OK, I'm Sick is the debut studio album by the American rock band Badflower, released on February 22, 2019. The album debuted at number 140 on the US Billboard 200. Loudwire named it one of the 50 best rock albums of 2019.

Professional ratings
Review scores
| Source | Rating |
| Newsday | Star |
| Substream Magazine | Star |

==History==
Badflower released the album's lead single, "Ghost", on June 8, 2018. On November 1, 2018, Badflower announced the album with a release date of February 22, 2019.

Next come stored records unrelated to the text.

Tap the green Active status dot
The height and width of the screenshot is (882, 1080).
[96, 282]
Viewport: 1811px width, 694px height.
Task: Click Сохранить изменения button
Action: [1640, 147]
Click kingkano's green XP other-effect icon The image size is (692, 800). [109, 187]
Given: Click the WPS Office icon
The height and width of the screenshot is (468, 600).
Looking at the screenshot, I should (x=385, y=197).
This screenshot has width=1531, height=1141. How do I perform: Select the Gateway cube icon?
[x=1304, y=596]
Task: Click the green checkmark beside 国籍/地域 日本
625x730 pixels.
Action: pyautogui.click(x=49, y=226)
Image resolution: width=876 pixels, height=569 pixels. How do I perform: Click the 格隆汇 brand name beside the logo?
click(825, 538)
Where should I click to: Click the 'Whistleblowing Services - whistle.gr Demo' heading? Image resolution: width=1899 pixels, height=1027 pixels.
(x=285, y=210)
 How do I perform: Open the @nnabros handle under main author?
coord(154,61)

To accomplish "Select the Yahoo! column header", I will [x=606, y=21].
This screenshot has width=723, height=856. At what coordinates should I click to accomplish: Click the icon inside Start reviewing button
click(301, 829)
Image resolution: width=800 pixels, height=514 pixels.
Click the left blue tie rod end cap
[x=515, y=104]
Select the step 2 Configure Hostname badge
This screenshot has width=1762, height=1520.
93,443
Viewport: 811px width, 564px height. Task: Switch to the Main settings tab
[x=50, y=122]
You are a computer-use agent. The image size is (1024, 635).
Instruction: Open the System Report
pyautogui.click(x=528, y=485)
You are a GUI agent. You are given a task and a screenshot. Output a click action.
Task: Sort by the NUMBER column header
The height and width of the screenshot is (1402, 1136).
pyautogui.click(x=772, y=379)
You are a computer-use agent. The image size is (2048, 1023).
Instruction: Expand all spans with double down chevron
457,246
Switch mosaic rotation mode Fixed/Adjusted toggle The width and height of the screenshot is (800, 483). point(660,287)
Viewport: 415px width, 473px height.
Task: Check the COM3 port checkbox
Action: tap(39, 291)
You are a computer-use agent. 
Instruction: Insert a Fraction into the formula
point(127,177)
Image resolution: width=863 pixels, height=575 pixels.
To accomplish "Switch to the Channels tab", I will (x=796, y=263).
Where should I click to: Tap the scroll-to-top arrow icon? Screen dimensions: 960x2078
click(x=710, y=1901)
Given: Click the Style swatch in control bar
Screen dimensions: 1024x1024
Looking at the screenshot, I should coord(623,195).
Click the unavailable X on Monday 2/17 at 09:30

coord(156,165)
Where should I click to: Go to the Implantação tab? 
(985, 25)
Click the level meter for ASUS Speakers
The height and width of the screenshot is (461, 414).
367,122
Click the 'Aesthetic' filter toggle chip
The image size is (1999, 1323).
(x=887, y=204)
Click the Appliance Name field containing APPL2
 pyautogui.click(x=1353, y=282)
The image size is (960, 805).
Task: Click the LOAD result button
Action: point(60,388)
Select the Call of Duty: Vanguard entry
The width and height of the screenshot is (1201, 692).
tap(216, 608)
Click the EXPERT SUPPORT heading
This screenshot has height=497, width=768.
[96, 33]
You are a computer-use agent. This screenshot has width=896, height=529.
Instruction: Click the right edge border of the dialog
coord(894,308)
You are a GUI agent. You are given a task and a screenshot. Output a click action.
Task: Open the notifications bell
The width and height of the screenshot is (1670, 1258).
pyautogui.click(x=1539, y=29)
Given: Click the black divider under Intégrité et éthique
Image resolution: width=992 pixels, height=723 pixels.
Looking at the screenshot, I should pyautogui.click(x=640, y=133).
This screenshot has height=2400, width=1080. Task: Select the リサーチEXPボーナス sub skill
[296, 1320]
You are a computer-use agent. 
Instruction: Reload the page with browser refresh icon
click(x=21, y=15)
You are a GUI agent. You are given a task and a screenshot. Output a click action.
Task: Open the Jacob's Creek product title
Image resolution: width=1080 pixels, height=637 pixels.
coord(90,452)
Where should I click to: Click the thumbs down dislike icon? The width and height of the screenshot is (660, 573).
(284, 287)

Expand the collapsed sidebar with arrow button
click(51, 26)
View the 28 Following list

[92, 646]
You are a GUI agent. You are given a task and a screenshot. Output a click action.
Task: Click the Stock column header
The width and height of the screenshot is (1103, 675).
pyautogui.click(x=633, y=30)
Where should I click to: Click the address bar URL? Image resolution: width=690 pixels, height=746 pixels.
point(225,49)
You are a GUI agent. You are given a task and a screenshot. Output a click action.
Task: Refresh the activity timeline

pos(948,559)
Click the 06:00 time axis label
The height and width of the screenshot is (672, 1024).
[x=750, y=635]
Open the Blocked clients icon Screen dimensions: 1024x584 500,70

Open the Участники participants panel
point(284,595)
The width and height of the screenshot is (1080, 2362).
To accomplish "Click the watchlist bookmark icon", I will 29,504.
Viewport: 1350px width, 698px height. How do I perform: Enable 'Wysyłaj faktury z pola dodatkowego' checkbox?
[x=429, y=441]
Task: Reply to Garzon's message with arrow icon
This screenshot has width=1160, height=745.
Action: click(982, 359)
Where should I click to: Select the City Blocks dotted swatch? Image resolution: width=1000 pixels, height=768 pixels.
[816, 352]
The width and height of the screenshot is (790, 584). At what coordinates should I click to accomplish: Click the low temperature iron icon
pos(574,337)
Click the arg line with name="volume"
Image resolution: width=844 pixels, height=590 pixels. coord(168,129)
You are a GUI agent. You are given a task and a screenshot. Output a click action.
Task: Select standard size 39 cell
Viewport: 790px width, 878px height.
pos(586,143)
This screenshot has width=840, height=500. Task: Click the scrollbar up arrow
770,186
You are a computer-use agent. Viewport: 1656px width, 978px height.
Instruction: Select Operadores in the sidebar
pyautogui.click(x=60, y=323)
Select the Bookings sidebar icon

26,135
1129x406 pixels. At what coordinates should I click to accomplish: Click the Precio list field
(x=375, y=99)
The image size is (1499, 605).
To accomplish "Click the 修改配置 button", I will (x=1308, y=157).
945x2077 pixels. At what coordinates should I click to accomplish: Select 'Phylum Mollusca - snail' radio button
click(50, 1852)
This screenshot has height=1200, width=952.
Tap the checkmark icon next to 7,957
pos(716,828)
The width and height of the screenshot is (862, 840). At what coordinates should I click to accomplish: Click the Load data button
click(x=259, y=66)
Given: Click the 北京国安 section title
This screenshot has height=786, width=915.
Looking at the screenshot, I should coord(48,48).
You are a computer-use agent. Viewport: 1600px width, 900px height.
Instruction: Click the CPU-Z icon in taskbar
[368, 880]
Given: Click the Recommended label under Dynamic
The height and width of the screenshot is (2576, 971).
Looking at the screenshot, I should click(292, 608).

The second single, "x ANA x", was released on November 16, 2018, with the third single, "Heroin", following on December 6, 2018. The fourth single, "Promise Me", was released on February 15, 2019.

==Track listing==
All tracks are written by Badflower and Noah Shain except "Heroin", written by Badflower. All tracks are produced by Noah Shain except "Heroin", produced by Josh Katz.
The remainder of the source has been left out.